The Archdiocese of St. John's, Newfoundland () is a Latin Church ecclesiastical territory or archdiocese of the Catholic Church in St. John's, Newfoundland and Labrador, Canada. It is the metropolitan of an ecclesiastical province with two suffragan dioceses: Grand Falls, and Corner Brook and Labrador. The current archbishop is Peter Hundt. The Archdiocese of St. John's is the oldest Roman Catholic ecclesiastical jurisdiction in English-speaking North America.

The Basilica of St. John the Baptist is the  cathedral of the archdiocese. The building sits within the St. John's Ecclesiastical District, a National Historic District of Canada.

History
The future Archdiocese of St. John's was established 30 May 1784 as Catholics in Newfoundland gradually gained religious liberty, made explicit by a public declaration by Governor John Campbell. After a request from Irish merchants in St. John's to Bishop William Egan, Bishop of Waterford and Lismore, James Louis O'Donel was appointed Prefect Apostolic of Newfoundland, as a pre-diocesan jurisdiction entitled to a titular bishop and exempt, i.e., directly subject to the Holy See, not part of any ecclesiastical province. In addition to O'Donel's personal popularity, one of his qualifications for the position was an ability to preach in Newfoundland Irish.

It was promoted to a Vicariate Apostolic on 5 January 1796 and on 4 June 1847 was elevated to diocese.

In 1904, St. John's was elevated to an archdiocese and presently contains 40 parishes, 39 active diocesan priests, 33 religious priests, and 120,135 Catholics. It also has 220 Women Religious, and 42 Religious Brothers.

In July 2021, the Archdiocese of St. John's announced plans to sell off assets in order to compensate victims of the Mount Cashel sex abuse scandal.

Sex abuse scandals

For decades, the Archdiocese of St. John's has been tied to sex abuse scandals. In July 2020, Rev. Peter Power, who was originally from the Archdiocese of Toronto, was charged with charges of sexual touching, sexual assault and committing an indecent act involving two teenaged boys, aged 18 and 16 years old at a residence in a small Newfoundland community earlier in the year. Though officially retired, Power was still occasionally active in Catholic ministry when he relocated to Newfoundland. The same month, the Court of Appeal of Newfoundland and Labrador unanimously reversed a 2018 Canadian Supreme ruling and ruled that the Archdiocese of St. John's was liable for the sexual abuse committed at the Mount Cashel Orphanage in the 1950s and 1960s.

Raw data:
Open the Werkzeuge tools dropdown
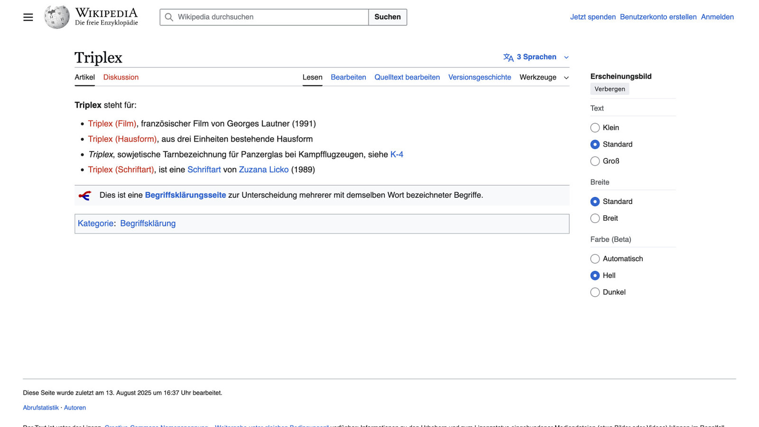 544,77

What you will do:
1. In the text on the Archdiocese of St. John's, in what year was St. John's elevated to an archdiocese?
2. Continue the text on the Archdiocese of St. John's from its final sentence.

Set of answers:
1. 1904

2.
Bishops

Prefecture Apostolic of Newfoundland

Vicariate Apostolic of Newfoundland

Diocese of Newfoundland

Diocese of St. John's, Newfoundland

Archdiocese of St. John's, Newfoundland

Coadjutor bishops
 Patrick Lambert, O.F.M. Ref. (1805-1807) as Coadjutor Vicar Apostolic
 Thomas Scallan, O.F.M. Ref.(1815-1816) as Coadjutor Vicar Apostolic
 Michael Anthony Fleming, O.F.M. Ref. (1829-1830) as Coadjutor Vicar Apostolic
 John Thomas Mullock, O.F.M. Ref. (1847-1850)
 Thomas John Flynn (1945-1949), did not succeed to the see

Auxiliary bishop
 Thomas Francis Brennan (1893-1905)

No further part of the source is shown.